Most of the interrogation in the footage focuses on a "demonic" voice Cruz claims he has heard inside his head for years that urges him to commit violent acts. When asked what the voice usually said, Cruz answered, "Burn. Kill. Destroy." He also said the voice told him to cut himself.
At another point with Curcio out of the room, Cruz mutters, "Kill me," and then, later, "I want to die."
Cruz, 19, is accused of killing 17 students and staff members in the February massacre at the school in Parkland, Florida.
A judge entered a plea of not guilty on the suspect’s behalf after he stood mute to the charges in March, but court documents show the former student has confessed to being the gunman.
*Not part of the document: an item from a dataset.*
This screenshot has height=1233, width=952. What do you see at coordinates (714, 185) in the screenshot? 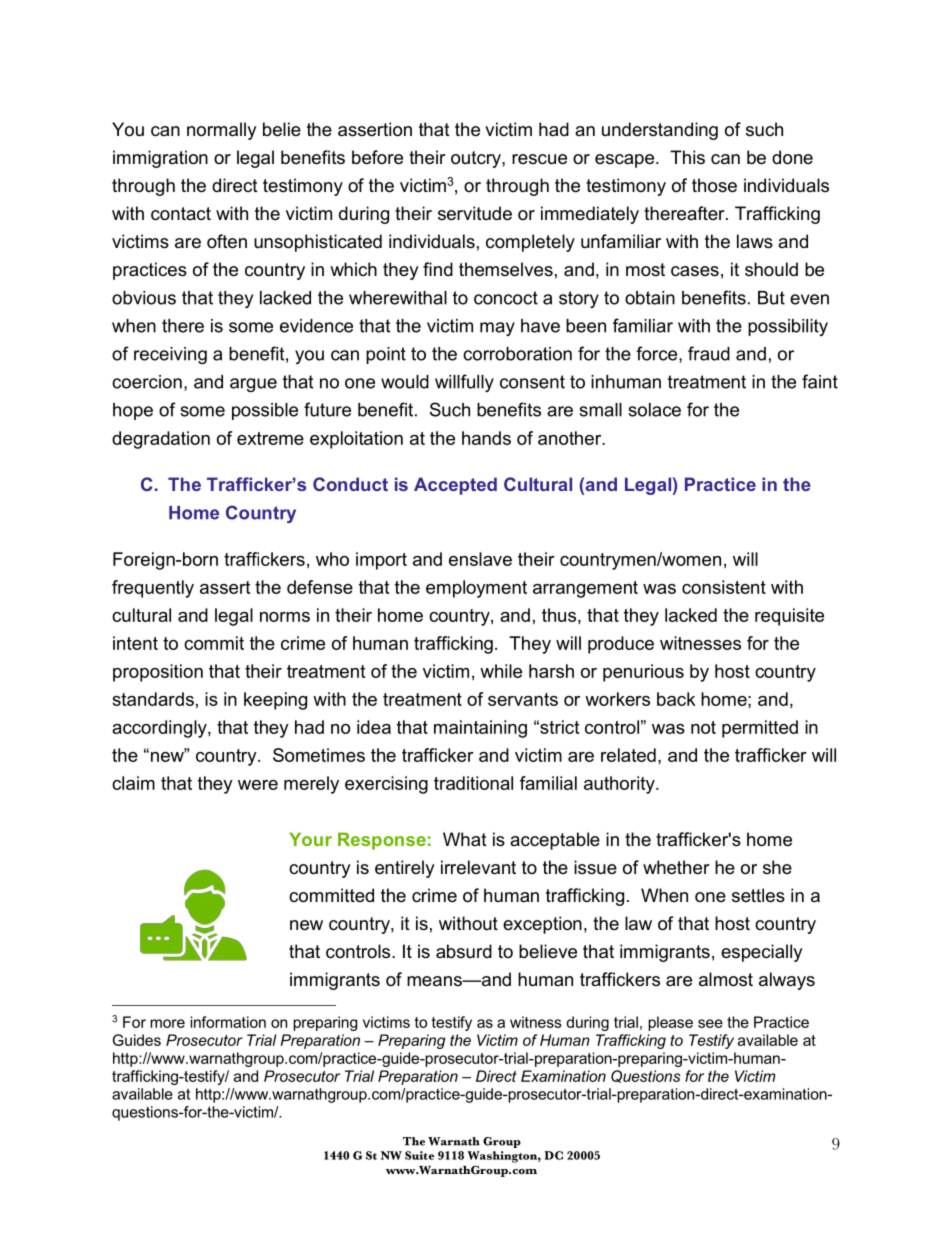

Pinellas County Sheriff Bob Gualtieri told the Marjory Stoneman Douglas High School Public Safety Commission that Cruz’s fluctuating behavior through the years made it difficult for school officials to determine how he should be handled. Cruz, a 19-year-old former student at Stoneman Douglas, is charged with killing 17 people in the Valentine’s Day attack there.
"It was really a roller-coaster with Cruz really from birth," Gualtieri said. A report released last week by the Broward County school district said he began showing behavioral issues that got him kicked out of pre-kindergarten. He spent his school years shuttling between regular campuses and those for children with emotional and behavioral problems. "He had some really bad low times but at times he was without behavioral issues," Gualtieri said.